Cet appel à couper les vivres aux services de police est un thème qui revient souvent dans les revendications des manifestants. Cette idée radicale s’explique par la montée en puissance des politiques de maintien de l’ordre qui “ont englouti énormément de ressources au niveau local et national au détriment des investissements dans les quartiers difficiles”, explique Vanita Gupta, présidente de l’une des plus grandes associations de défense des droits humains et civiques, qui a travaillé à la réorganisation des services de police de Cleveland, Baltimore, Chicago et Ferguson quand elle était responsable de la direction des droits civiques au ministère de la Justice.
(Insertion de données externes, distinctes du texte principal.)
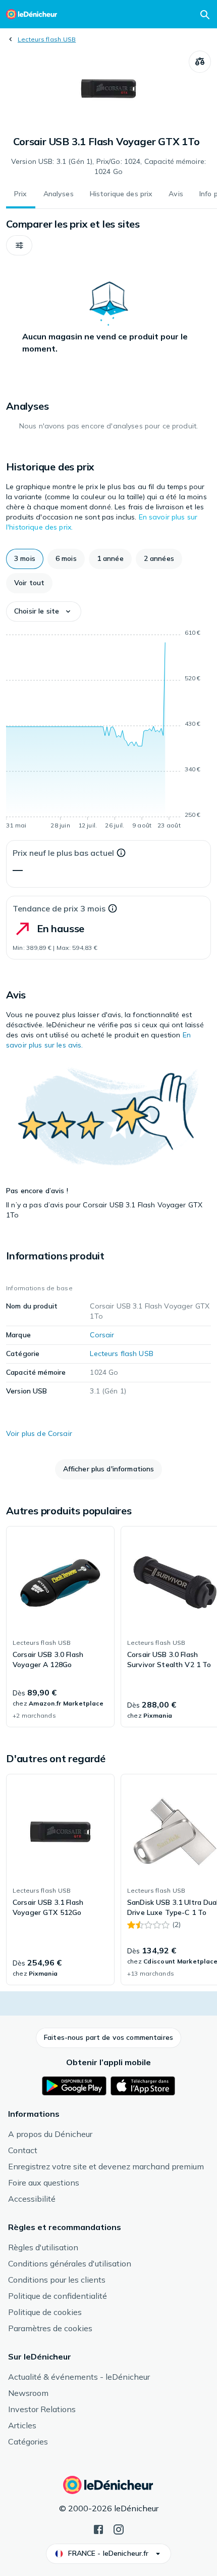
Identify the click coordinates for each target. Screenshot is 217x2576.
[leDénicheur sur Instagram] (119, 2528)
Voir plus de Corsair (39, 1433)
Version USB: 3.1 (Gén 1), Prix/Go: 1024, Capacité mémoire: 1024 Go (108, 166)
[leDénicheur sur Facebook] (98, 2528)
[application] (108, 731)
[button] (19, 245)
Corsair (102, 1334)
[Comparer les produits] (200, 62)
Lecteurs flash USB (47, 39)
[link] (60, 1626)
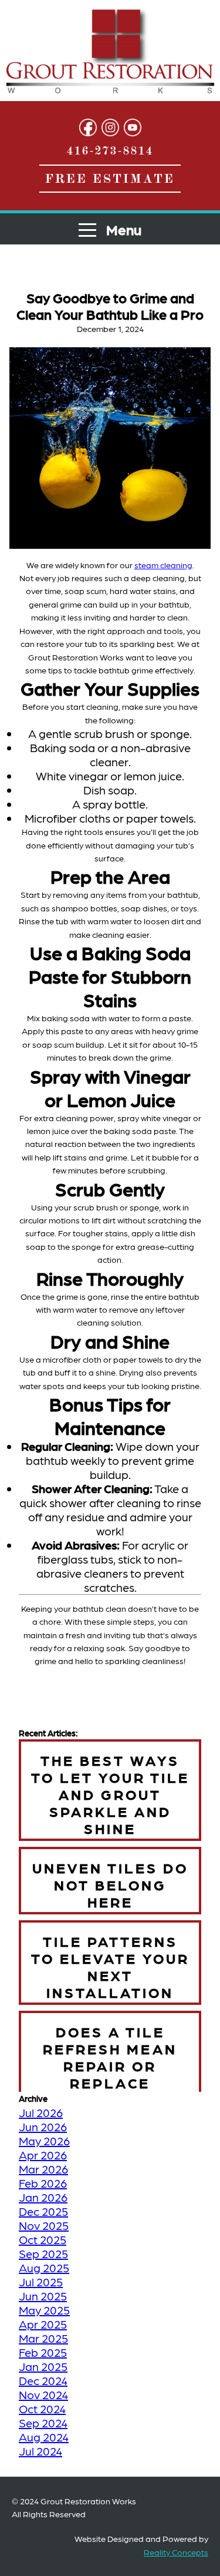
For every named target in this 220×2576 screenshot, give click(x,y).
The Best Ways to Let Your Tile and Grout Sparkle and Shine (110, 1793)
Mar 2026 (43, 2169)
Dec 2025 (43, 2211)
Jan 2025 (43, 2366)
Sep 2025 (43, 2253)
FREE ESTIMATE (110, 178)
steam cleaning (163, 564)
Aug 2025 (44, 2267)
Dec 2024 (43, 2380)
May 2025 (44, 2310)
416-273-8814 (110, 150)
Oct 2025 (42, 2239)
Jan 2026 (43, 2197)
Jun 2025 (43, 2296)
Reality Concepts (176, 2552)
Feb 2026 (43, 2183)
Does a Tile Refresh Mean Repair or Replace (110, 2056)
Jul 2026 (41, 2112)
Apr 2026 (43, 2155)
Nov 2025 (44, 2225)
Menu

Au niveau fédéral, les manifestants et les groupes de défense des droits civiques demandent au Congrès d’adopter, entre autres réformes, l’interdiction à l’échelle nationale de la technique dite de l’étranglement ; la suppression des programmes fédéraux qui octroient du matériel militaire aux forces de l’ordre locales ; la création d’une base de données nationale recensant les agents de police ayant commis des abus ; et la fin de l’“immunité qualifiée”, qui empêche les policiers d’être tenus responsables de certains délits dans l’exercice de leurs fonctions.

Violences policières, Covid-19 et chômage

Mais les manifestations ne sont pas uniquement liées à des objectifs politiques, soutiennent les organisateurs et les manifestants. Elles permettent aux Noirs américains d’exprimer leurs souffrances et leur colère. Quatre cents ans après le début de l’esclavage, plus de cinquante ans après l’adoption de la loi sur les droits civiques et six ans après la mort de Michael Brown, abattu par la police à Ferguson, les Noirs américains ont toujours deux fois et demie plus de risques d’être tués par la police que les Blancs. Ils sont trois fois plus nombreux à mourir du Covid-19. Et ils sont plus nombreux que les Blancs à avoir perdu leur emploi dans la catastrophe économique engendrée par la pandémie.
C’est ce qu’explique Ndgo, la militante de Philadelphie :
La réalité pesante dans laquelle les Noirs doivent vivre suscite beaucoup de lassitude et de colère. La colère et la douleur qui s’expriment ont aussi une finalité.”
En d’autres termes, ces manifestations sont aussi une démonstration de force.